Tabula Rasa had a revelation, as she watched the people die choking on their own blood. It was the Catholic Church that had taken everything from her. Not just her, but for countless innocents, all to subjugate the world beneath them, under the guise of being an all-knowing, all-loving community that showed its compassion through genocide and torture. Death and agony would be the only reward they get for their zeal.
In a short amount of time, almost every town knew her face and had guards posted everywhere with orders to kill her on sight. They were no threat to Tabula Rasa, of course, but they would alert the people to her presence, and then they'd flee before she could spread her plague to them. Eventually, when on the road, contemplating on where to go next. She met a group of gypsies, who had faced persecution from the Catholic Church in the past, and joined them, taking on their flamboyant way of dressing and learning some of their tricks. Under the guise of a gypsy, she was able to sneak into many cities. When the guards gazes passed over them, all they saw were a bunch of gypsies, worthy only of contempt, but not slaying.
With them, Tabula Rasa was able to spread the Red Death all over Europe, killing millions.

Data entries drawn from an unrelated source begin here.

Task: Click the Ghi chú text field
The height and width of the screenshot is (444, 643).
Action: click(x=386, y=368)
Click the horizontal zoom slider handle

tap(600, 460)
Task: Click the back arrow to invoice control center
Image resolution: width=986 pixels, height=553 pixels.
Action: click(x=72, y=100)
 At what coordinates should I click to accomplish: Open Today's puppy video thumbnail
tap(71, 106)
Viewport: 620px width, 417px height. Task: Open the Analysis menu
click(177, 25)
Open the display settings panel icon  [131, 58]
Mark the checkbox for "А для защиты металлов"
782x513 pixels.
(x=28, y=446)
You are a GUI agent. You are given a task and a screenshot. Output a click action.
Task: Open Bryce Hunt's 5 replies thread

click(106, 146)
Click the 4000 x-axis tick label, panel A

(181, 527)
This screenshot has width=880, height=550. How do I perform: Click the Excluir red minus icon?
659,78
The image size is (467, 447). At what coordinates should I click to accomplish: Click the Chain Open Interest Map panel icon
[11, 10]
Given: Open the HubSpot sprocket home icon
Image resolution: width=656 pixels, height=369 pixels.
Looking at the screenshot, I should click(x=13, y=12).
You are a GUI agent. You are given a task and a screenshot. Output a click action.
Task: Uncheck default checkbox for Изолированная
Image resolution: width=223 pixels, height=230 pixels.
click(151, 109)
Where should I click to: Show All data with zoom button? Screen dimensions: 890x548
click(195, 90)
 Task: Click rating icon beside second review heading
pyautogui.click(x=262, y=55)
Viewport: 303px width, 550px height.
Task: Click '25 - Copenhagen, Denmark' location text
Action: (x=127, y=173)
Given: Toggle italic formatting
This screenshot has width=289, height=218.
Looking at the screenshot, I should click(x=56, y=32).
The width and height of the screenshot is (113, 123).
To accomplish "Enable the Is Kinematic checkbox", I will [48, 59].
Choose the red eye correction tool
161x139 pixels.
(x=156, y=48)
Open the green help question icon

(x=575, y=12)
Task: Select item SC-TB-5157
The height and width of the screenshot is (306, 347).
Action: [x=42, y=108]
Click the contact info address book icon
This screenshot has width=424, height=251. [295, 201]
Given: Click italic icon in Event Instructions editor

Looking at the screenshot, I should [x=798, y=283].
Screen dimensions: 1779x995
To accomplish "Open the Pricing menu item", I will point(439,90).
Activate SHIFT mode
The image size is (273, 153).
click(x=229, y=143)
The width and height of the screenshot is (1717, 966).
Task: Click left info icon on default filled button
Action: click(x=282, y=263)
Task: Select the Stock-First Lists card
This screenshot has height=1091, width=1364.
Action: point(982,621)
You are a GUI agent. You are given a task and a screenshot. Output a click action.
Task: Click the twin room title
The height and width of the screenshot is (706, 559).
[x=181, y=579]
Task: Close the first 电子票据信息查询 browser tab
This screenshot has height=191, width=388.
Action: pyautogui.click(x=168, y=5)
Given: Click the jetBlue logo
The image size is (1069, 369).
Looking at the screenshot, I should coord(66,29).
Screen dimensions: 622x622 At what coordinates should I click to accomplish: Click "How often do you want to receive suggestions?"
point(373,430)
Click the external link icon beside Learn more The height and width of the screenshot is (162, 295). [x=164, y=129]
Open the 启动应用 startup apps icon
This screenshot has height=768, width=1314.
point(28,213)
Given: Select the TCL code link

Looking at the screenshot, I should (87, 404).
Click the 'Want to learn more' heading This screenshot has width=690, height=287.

Only when she accidentally killed every gypsy that she traveled with (it wasn't her fault, she caught one of them praying to God), did she set out on her own. She began experimenting with all sorts of different magic systems. Intrigued by the fortune-telling the gypsies had taught her, she learned how to manipulate the very strands of fate for certain people, by tasting only a drop of their blood. She had become so powerful that any who stood in her way- or said a good word about the Catholic Church- suffered unimaginably painful demises.
But try as she might, she could never grow as strong as she desired. Her enemy was a massive beast with many heads, incredible power and all the wealth in the world. Even with as strong as her hatred and passion had made her, she couldn't stand against them alone. While the Red Death ravaged their territories, those who ruled sat behind thrones of gold, safe behind their riches and magical protection they jealously guarded against those they'd stolen them from. But They began whispering to her at night, beckoning her with promises of ruin and ancient, primordial wisdom. They haunted her dreams, and she realized that following the Nameless was the only hope she truly had to avenge her murdered family.
Tabula Rasa left Europe, never once looking back save to burn down a church with everyone still inside. Every day, they whispered to her, and she'd catch glimpses of the worms, Those Without Names, when the moon was full and smiling upon her. Where they were leading her, she couldn't have guessed, but she didn't care. Her vengeance was near, and when the time had come for her to mete out her retribution, the world will truly know her power.
Tabula Rasa smiled in anticipation, eager for the fruition of her destiny to reign in blood.